- STATED GOAL -
Please filter the rows below, keeping only the lines that contain the word "Task" and copying each of those lines unchanged.

Raw rows
/---

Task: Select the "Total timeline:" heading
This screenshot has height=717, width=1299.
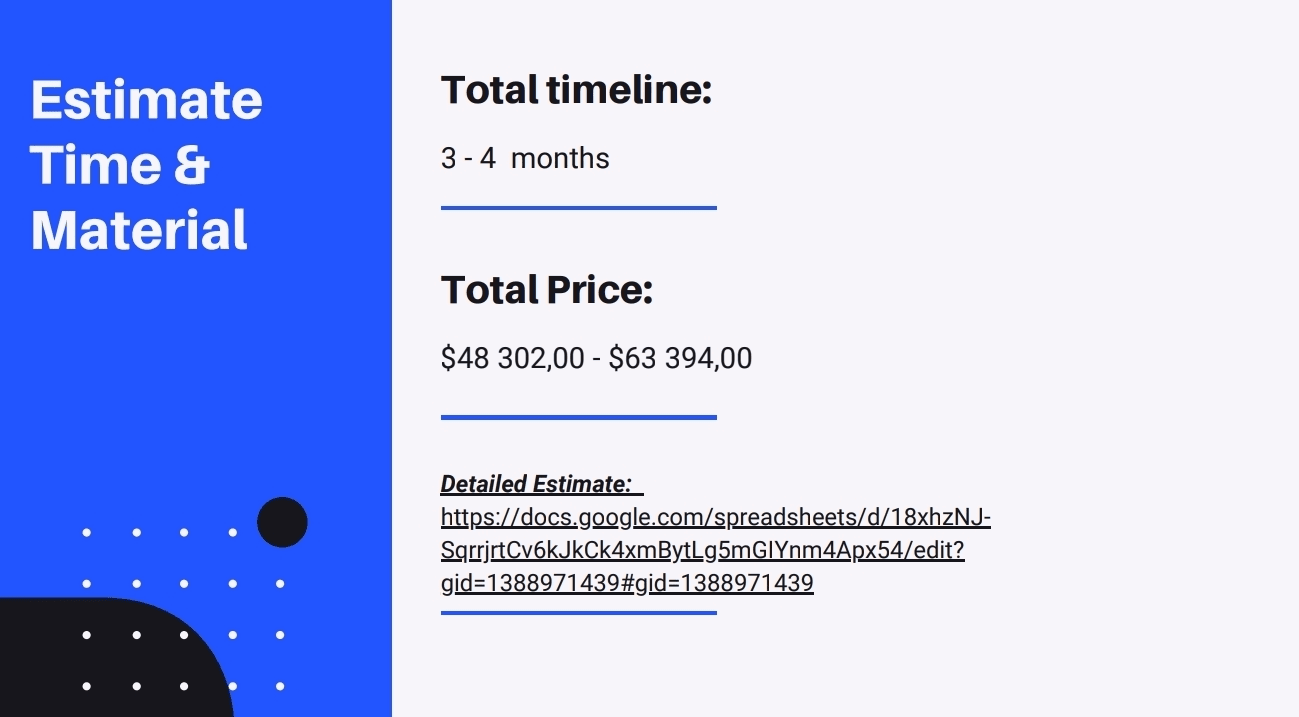Action: 576,90
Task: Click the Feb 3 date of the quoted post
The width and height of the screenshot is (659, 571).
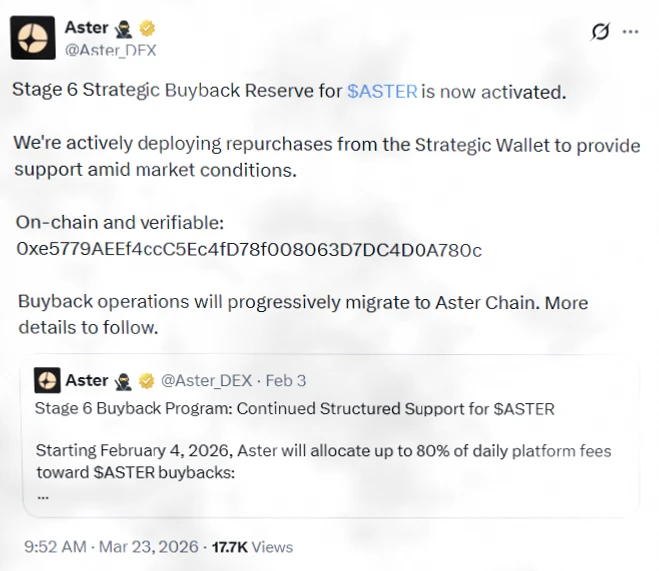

\---

- COMPLETE OUTPUT -
Task: Select the "Total timeline:" heading
Task: Click the Feb 3 date of the quoted post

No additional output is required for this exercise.